Urteil vom 3. Februar 2022
 
 
Strafrechtliche Abteilung
 
Besetzung
 
Bundesrichterin Jacquemoud-Rossari, Präsidentin,
 
Bundesrichter Denys,
 
Bundesrichter Muschietti,
 
Gerichtsschreiberin Arquint Hill.
 
 
Verfahrensbeteiligte
 
A.________,
 
Beschwerdeführer,
 
gegen
 
Oberstaatsanwaltschaft des Kantons Luzern, Postfach 3439, 6002 Luzern,
 
Beschwerdegegnerin.
 
Gegenstand
 
Vergewaltigung usw.; Rechtsverweigerung,
 
Beschwerde gegen das Urteil des Kantonsgerichts Luzern, 2. Abteilung, vom 14. Juli 2021 (4M 21 4).
 
 
Erwägungen:
 
1.
 
Das Kantonsgericht Luzern stellte mit Urteil vom 14. Juli 2021 die Rechtskraft des Schuldspruchs der Pornografie fest. Vom Vorwurf der Drohung (zum Nachteil von B.________) und vom Vorwurf des Menschenhandels sprach es den Beschwerdeführer frei. Es verurteilte ihn wegen mehrfacher (teilweise versuchter) Vergewaltigung, mehrfacher (teilweise versuchter) sexueller Nötigung und weiterer Delikte zu einer unbedingten Freiheitsstrafe, einer unbedingten Geldstrafe und einer Busse. Zudem ordnete es vollzugsbegleitend eine ambulante Massnahme an und regelte den Zivilpunkt sowie die Kosten- und Entschädigungsfolgen.
 
Der Beschwerdeführer wendet sich mit Beschwerde an das Bundesgericht. Er verlangt die Rückweisung der Angelegenheit an die Vorinstanz zur Abnahme der beantragten Beweismittel und zur Neubeurteilung.
 
2.
 
Gemäss Art. 42 Abs. 2 BGG ist in der Beschwerdebegründung anhand der Erwägungen des angefochtenen Entscheids in gedrängter Form darzulegen ist, inwiefern dieser Recht verletzt.

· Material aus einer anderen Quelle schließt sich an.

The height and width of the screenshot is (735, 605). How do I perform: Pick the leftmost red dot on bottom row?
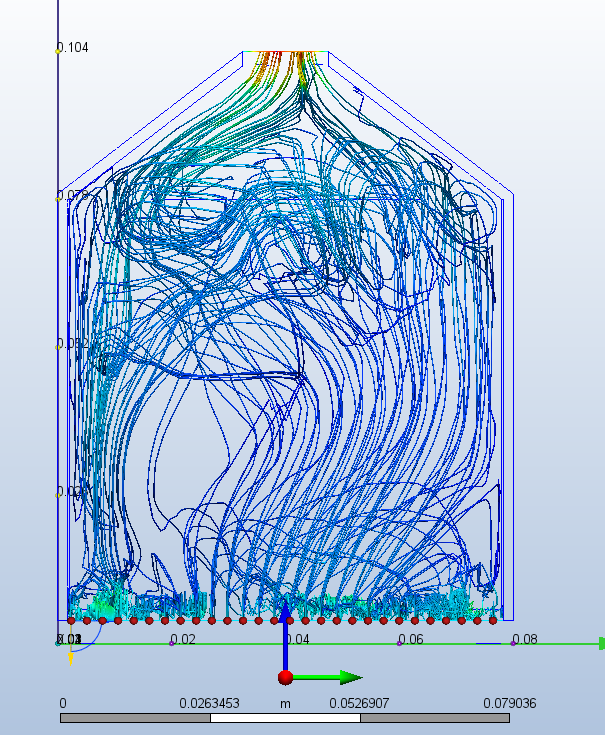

Die Sachverhaltsfeststellung und Beweiswürdigung der Vorinstanz kann vor Bundesgericht nur gerügt werden, wenn sie willkürlich im Sinne von Art. 9 BV ist und wenn die Behebung des Mangels für den Ausgang des Verfahrens entscheidend sein kann (Art. 97 Abs. 1 BGG; BGE 143 IV 500 E. 1.1, 241 E. 2.3.1; je mit Hinweisen).
 
Gemäss ständiger Rechtsprechung kann ein Gericht ohne Verletzung des rechtlichen Gehörs und des Untersuchungsgrundsatzes auf die Abnahme weiterer Beweise verzichten, wenn es aufgrund der bereits abgenommenen Beweise zur Überzeugung gelangt, der rechtlich erhebliche Sachverhalt sei genügend abgeklärt, und es überdies in antizipierter Würdigung zum Schluss kommt, ein an sich taugliches Beweismittel vermöge seine aufgrund der bereits abgenommenen Beweismittel gewonnene Überzeugung von der Wahrheit oder Unwahrheit einer strittigen Tatsache nicht zu ändern (Urteil 6B_323/2021 vom 11. August 2021 E. 2.5.1, zur Publ. vorgesehen; BGE 144 II 427 E. 3.1.3; 143 III 297 E. 9.3.2; 141 I 60 E. 3.3).
 
3.
 
Aus dem angefochtenen Urteil ergibt sich, dass die Vorinstanz die im Berufungsverfahren gestellten Beweisanträge der amtlichen Verteidigung (wie die Einholung eines aussagepsychologischen Gutachtens über die Privatklägerin 1, eine erneute Begutachtung des Beschwerdeführers selbst und die Einvernahmen weiterer Personen) ausnahmslos mit eingehender Begründung in antizipierter Beweiswürdigung behandelt hat (siehe Urteil S. 10 ff. und S. 45 f.). Damit ist dem offensichtlich unzutreffenden Vorwurf des Beschwerdeführers, alle Beweisanträge seines Anwalts seien vorinstanzlich "ohne jegliche Begründung" abgewiesen worden, was eine angemessene Verteidigung verhindert habe und eine Rechtsverweigerung darstelle, von vornherein der Boden entzogen. Dass die Befragung seiner Mutter im Berufungsverfahren beantragt wurde, ist im Übrigen nicht ersichtlich. Zudem ergibt sich, entgegen der anderslautenden Behauptungen des Beschwerdeführers, dass seine Mutter von der Staatsanwaltschaft zweimal einvernommen wurde, am 19. Oktober und am 16. November 2015, worauf im angefochtenen Urteil (S. 19) in Anwendung von Art. 82 Abs. 4 StPO ausdrücklich verwiesen wird. Was daran gegen das Recht im Sinne von Art. 95 BGG verstossen könnte, ist weder dargetan noch ersichtlich.
 
4.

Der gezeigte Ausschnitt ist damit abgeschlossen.